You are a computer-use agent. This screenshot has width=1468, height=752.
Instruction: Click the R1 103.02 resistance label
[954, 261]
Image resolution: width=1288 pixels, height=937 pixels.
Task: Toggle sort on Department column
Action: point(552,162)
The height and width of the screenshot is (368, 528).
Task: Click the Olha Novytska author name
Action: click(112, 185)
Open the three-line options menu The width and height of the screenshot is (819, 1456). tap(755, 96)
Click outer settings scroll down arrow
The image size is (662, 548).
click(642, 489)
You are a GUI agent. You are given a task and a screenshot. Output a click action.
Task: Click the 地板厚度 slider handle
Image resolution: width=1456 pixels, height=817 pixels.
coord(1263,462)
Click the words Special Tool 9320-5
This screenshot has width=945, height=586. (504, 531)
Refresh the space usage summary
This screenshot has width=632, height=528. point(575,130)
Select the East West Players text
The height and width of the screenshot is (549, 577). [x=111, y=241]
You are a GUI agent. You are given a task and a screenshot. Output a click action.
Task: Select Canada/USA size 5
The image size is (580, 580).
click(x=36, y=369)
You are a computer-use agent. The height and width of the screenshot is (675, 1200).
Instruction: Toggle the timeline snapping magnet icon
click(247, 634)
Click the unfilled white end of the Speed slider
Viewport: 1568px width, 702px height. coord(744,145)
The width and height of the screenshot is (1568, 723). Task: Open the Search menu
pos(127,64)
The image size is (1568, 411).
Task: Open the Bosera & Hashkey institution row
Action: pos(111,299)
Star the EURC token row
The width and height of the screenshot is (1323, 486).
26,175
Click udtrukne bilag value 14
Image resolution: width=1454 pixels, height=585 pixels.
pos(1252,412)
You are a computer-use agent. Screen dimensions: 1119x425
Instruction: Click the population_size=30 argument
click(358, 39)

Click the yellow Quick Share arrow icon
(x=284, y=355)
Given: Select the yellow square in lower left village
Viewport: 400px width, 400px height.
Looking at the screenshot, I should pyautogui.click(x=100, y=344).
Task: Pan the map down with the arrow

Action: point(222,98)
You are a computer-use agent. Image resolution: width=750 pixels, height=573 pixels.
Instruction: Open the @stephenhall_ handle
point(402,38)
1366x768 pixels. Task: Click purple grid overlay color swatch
===
## Task requirements
Retype every line of the material exactly.

## Exercise response
You are a computer-use agent. This screenshot has width=1468, height=752.
Instruction: Click the R1 103.02 resistance label
[954, 261]
Image resolution: width=1288 pixels, height=937 pixels.
Task: Toggle sort on Department column
Action: point(552,162)
The height and width of the screenshot is (368, 528).
Task: Click the Olha Novytska author name
Action: click(112, 185)
Open the three-line options menu The width and height of the screenshot is (819, 1456). tap(755, 96)
Click outer settings scroll down arrow
The image size is (662, 548).
click(642, 489)
You are a GUI agent. You are given a task and a screenshot. Output a click action.
Task: Click the 地板厚度 slider handle
Image resolution: width=1456 pixels, height=817 pixels.
coord(1263,462)
Click the words Special Tool 9320-5
This screenshot has width=945, height=586. (504, 531)
Refresh the space usage summary
This screenshot has width=632, height=528. point(575,130)
Select the East West Players text
The height and width of the screenshot is (549, 577). [x=111, y=241]
You are a GUI agent. You are given a task and a screenshot. Output a click action.
Task: Select Canada/USA size 5
The image size is (580, 580).
click(x=36, y=369)
You are a computer-use agent. The height and width of the screenshot is (675, 1200).
Instruction: Toggle the timeline snapping magnet icon
click(247, 634)
Click the unfilled white end of the Speed slider
Viewport: 1568px width, 702px height. coord(744,145)
The width and height of the screenshot is (1568, 723). Task: Open the Search menu
pos(127,64)
The image size is (1568, 411).
Task: Open the Bosera & Hashkey institution row
Action: pos(111,299)
Star the EURC token row
The width and height of the screenshot is (1323, 486).
26,175
Click udtrukne bilag value 14
Image resolution: width=1454 pixels, height=585 pixels.
pos(1252,412)
You are a computer-use agent. Screen dimensions: 1119x425
Instruction: Click the population_size=30 argument
click(358, 39)

Click the yellow Quick Share arrow icon
(x=284, y=355)
Given: Select the yellow square in lower left village
Viewport: 400px width, 400px height.
Looking at the screenshot, I should pyautogui.click(x=100, y=344).
Task: Pan the map down with the arrow

Action: point(222,98)
You are a computer-use agent. Image resolution: width=750 pixels, height=573 pixels.
Instruction: Open the @stephenhall_ handle
point(402,38)
1366x768 pixels. Task: Click purple grid overlay color swatch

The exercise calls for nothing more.